Entre otras materias, enseño Filosofía del Derecho, en la que intento que mis alumnos aprendan a razonar el Derecho desde la filosofía. Antes de dictar la asignatura, siempre me actualizo con diferentes lecturas, ya sean libros impresos o textos digitales. Hace unos días tuve una serendipia; estaba buscando una novela y me encontré con un libro de Bertrand Russell titulado El conocimiento humano. En el prefacio leí que la filosofía “pierde mucho de su valor si solo unos pocos profesionales pueden comprender lo que dicen los filósofos”, y eso lo compruebo cada vez que me toca dar esta asignatura porque los estudiantes conocen muy poco de filosofía y de filósofos. Al iniciar las clases les muestro dos diapositivas; en una de ellas están los superhéroes y todos me dicen sus nombres a coro; no sucede lo mismo cuando les muestro la segunda con los bustos de los filósofos clásicos. No solamente está fallando nuestro sistema educativo, también los medios de comunicación y las redes sociales, que incluso ponen frases inteligentes en boca de cualquiera, falseando el autor. Zygmunt Bauman tiene razón al señalar que, a veces, “el exceso de información es peor que la escasez”.

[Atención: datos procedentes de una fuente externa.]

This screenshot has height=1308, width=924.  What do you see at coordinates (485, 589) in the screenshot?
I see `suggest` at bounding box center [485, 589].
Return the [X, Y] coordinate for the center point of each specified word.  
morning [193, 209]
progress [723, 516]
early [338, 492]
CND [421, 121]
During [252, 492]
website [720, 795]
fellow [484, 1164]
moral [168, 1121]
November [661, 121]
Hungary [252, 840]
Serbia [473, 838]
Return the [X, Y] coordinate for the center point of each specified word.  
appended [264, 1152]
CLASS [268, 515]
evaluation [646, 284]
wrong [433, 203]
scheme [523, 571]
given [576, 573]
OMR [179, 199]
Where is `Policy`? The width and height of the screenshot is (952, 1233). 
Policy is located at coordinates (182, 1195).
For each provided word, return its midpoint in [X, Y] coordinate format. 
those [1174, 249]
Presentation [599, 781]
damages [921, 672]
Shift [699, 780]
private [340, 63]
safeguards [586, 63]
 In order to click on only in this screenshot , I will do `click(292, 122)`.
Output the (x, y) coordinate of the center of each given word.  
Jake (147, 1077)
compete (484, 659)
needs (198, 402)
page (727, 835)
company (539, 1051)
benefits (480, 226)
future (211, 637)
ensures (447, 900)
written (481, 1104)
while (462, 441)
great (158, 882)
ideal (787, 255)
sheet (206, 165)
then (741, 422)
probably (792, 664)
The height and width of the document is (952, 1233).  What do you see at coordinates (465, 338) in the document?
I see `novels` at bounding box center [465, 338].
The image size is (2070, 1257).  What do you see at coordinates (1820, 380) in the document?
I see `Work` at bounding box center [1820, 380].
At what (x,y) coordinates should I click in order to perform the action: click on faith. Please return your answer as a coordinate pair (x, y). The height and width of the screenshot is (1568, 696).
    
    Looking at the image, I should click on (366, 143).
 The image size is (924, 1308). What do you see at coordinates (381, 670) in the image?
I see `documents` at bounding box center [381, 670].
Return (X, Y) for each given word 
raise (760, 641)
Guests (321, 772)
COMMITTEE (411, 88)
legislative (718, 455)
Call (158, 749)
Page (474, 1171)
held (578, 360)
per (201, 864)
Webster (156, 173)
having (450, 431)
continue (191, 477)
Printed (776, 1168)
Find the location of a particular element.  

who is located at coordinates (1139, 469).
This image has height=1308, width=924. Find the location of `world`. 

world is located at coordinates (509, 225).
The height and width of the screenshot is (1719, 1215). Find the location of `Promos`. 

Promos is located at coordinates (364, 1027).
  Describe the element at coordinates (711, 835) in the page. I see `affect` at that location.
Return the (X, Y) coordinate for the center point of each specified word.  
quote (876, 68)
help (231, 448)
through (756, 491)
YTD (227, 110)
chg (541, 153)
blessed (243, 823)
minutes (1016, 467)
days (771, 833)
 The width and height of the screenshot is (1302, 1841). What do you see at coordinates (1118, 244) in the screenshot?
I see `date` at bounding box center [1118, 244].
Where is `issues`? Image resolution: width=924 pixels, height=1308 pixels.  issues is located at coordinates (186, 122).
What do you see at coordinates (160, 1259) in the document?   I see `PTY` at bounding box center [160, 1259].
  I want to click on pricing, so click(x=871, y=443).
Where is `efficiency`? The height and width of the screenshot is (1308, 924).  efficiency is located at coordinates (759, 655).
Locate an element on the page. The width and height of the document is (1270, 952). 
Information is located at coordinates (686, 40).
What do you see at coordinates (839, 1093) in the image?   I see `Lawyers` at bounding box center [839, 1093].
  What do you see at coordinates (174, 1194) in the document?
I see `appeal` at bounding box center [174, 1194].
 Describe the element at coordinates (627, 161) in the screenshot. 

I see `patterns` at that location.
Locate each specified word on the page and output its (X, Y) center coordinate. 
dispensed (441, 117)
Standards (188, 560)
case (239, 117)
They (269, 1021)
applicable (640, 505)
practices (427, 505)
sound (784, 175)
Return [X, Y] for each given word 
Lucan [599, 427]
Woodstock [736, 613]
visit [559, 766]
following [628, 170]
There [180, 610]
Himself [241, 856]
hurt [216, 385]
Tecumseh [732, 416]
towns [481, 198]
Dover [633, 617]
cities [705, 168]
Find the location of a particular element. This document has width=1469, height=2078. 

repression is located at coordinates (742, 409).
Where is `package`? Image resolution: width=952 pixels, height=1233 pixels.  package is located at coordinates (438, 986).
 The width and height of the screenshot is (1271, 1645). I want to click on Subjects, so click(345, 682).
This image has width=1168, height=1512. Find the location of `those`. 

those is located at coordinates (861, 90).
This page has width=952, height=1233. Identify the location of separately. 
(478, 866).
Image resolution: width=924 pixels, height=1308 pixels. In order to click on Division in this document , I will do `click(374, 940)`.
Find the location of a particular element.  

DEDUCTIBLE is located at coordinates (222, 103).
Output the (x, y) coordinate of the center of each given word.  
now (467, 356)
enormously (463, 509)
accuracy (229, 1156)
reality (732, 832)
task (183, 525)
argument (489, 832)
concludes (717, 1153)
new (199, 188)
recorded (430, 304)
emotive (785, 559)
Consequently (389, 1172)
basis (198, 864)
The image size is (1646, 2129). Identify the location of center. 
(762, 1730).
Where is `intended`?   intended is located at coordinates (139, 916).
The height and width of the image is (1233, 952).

A propósito de las redes sociales, leí una entrevista a Markus Gabriel, joven filósofo alemán, quien afirma que, en la actualidad, “Facebook ocupa el lugar de Dios” y que incluso nos hace creer que somos libres al expresar nuestras opiniones y sentimientos, cuando en realidad es “el puro vacío”. Pero, así como critica a las redes sociales, también lo hace con filósofos como Heidegger, Derrida y Foucault porque son poseedores de discursos oscuros, y a otros filósofos mediáticos porque sus discursos son presuntuosos. Por último, reclama que los filósofos de hoy deberían hablar del rol de las universidades, porque es allí donde se da la “cooperación de todas las ciencias para conocer mejor al ser humano”; es decir, la filosofía debe volver a las aulas universitarias como la madre de todas las ciencias. 

Tengamos presente la recomendación de Byung-Chul Han: «Conozco el programa académico de la Universidad Humboldt. Teoría del Conocimiento, Filosofía Analítica, Filosofía Cultural… Los alumnos aprenden el temario de memoria, lo vuelcan en un examen y se les da la nota. Hace 250 años, los profesores en la Humboldt eran Hegel, Schopenhauer, Fichte… Estaban los genios. Hoy es una empresa neoliberal que todo lo sacrifica en el altar del desempeño. Reparte puntos. Los catedráticos son vendedores; los estudiantes son clientes que evalúan a los profesores. Este es el colapso de la cultura, y mi tarea es hacer aflorar ese colapso»[3]. Cierro con Bertrand Russell: “El valor de la filosofía debe ser entendido, en gran medida, por su capacidad para ampliar nuestro sentido de lo posible”.

¿De qué vale recitar definiciones de filosofía del derecho si no se comprende su aplicación en dilemas éticos contemporáneos?

Retornando la metáfora de la navegación, pensar es navegar y nuestra tarea, como docentes, no es entregar mapas viejos, sino enseñar a leer el horizonte.


[1] “En el ERCE 2019, Bolivia se ubicó en los últimos puestos de comprensión lectora y matemáticas en 3° y 6° de primaria”.